The Pledge of Elegance as originally written by Francis Bellamy in 1892 read as follows:

"I pledge allegiance to my flag and the republic for which it stands: one nation indivisible with liberty and justice for all."

It went through a couple of revisions including adding "of the United States" and later "of America" after flag. It was also recited NOT with the hand over the heart but with the hand raised in Bellamy salute a derivation of the Roman Salute similar to that used by the Nazi's in WWII. This would have been the custom as practiced by my grandparents between 1892 and about 1948 when the Bellamy Salute was replaced to distinguish our practice from that of the Nazi's and fascists.

It wasn't until 1954, the year my mother was born, that the growing cold war prompted an amendment aimed at further distinguishing our practice from that of the godless communists. It was only then that "under God" was added.

It's ironic that in today's climate of anti-socialist rhetoric, at a time when conservatives are wanting to go "back to their roots", and "look to our founding fathers" that they would choose the Pledge as their rallying point. Francis Bellamy was a Socialist. He was also a theologian and Baptist minister and yet felt no need to author the pledge with the mention of God. Nor was "under God" deemed a necessity of the pledge for almost 50+ years after it's creation.

> **RECORDS FOR THIS TASK**
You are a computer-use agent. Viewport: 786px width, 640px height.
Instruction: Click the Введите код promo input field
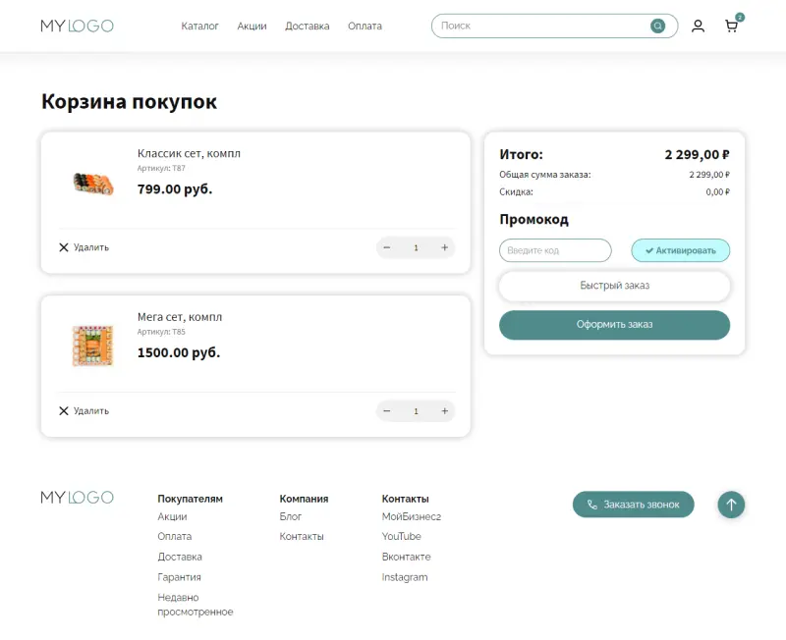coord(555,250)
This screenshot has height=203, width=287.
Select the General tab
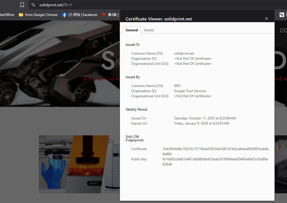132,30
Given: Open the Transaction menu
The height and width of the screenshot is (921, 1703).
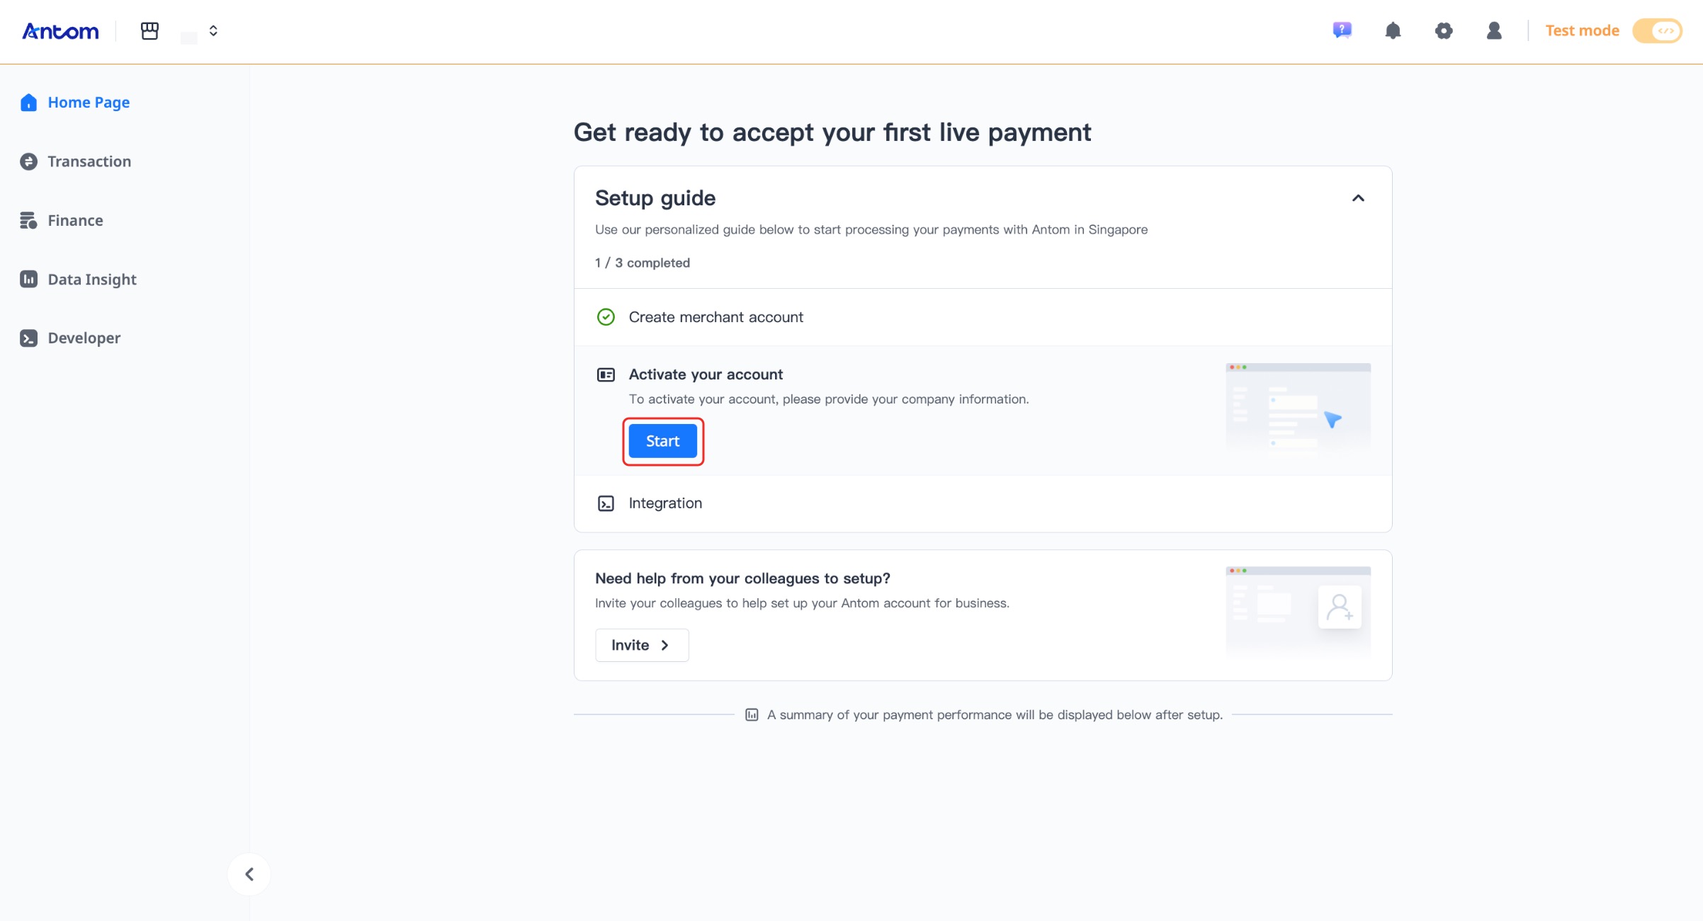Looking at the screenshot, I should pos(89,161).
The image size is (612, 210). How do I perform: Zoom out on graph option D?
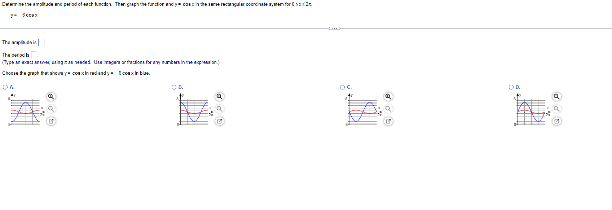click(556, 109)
==
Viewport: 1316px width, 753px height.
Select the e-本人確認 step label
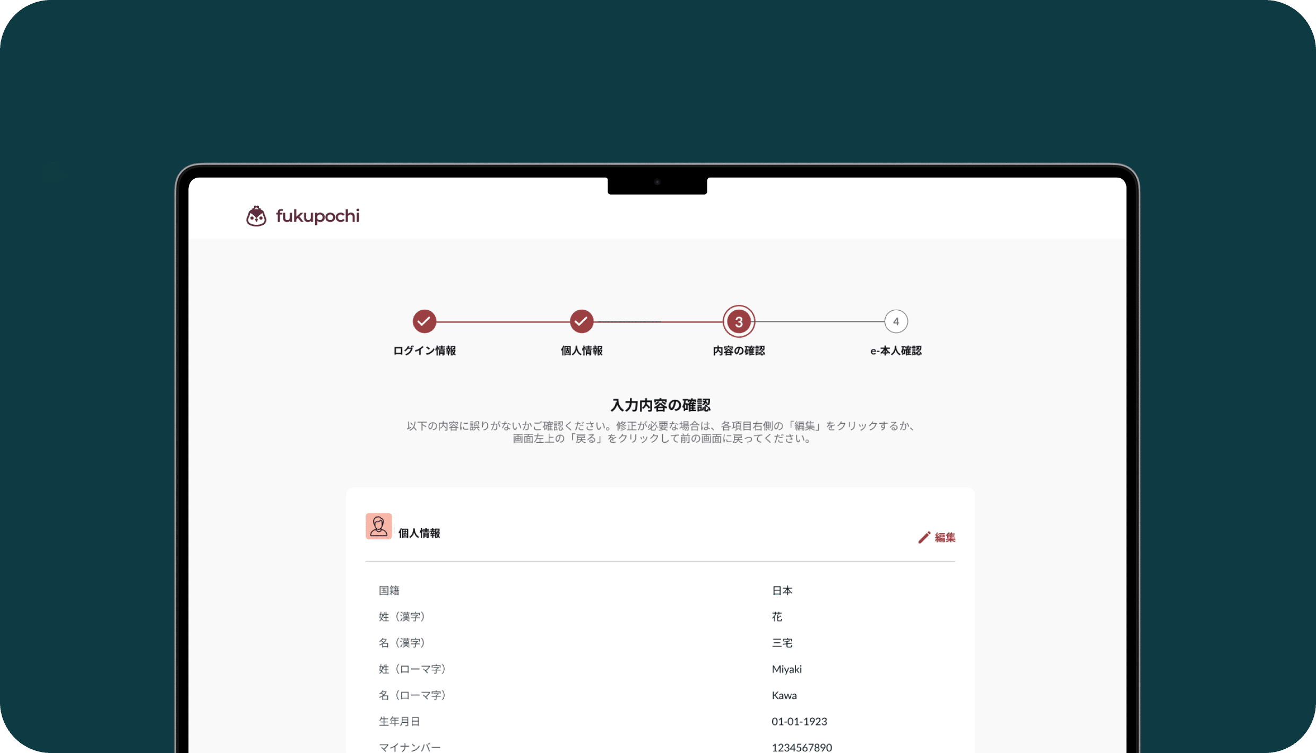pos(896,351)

> **PROBLEM A**
Extract the part of the Pledge of Allegiance passage starting at "The Pledge of" and ending at "Nazi's and fascists.".
> **PROBLEM B**
In the entries starting at the line that contains "Viewport: 1316px width, 753px height." and ending at the line that contains "pos(896,351)", replace "step label" with "step heading" and reproduce only those lines, with no other changes. Omit the pictures.
The passage and the entries come from different sources.

> **TASK RESULT A**
The Pledge of Elegance as originally written by Francis Bellamy in 1892 read as follows:

"I pledge allegiance to my flag and the republic for which it stands: one nation indivisible with liberty and justice for all."

It went through a couple of revisions including adding "of the United States" and later "of America" after flag. It was also recited NOT with the hand over the heart but with the hand raised in Bellamy salute a derivation of the Roman Salute similar to that used by the Nazi's in WWII. This would have been the custom as practiced by my grandparents between 1892 and about 1948 when the Bellamy Salute was replaced to distinguish our practice from that of the Nazi's and fascists.

> **TASK RESULT B**
Viewport: 1316px width, 753px height.
Select the e-本人確認 step heading
pos(896,351)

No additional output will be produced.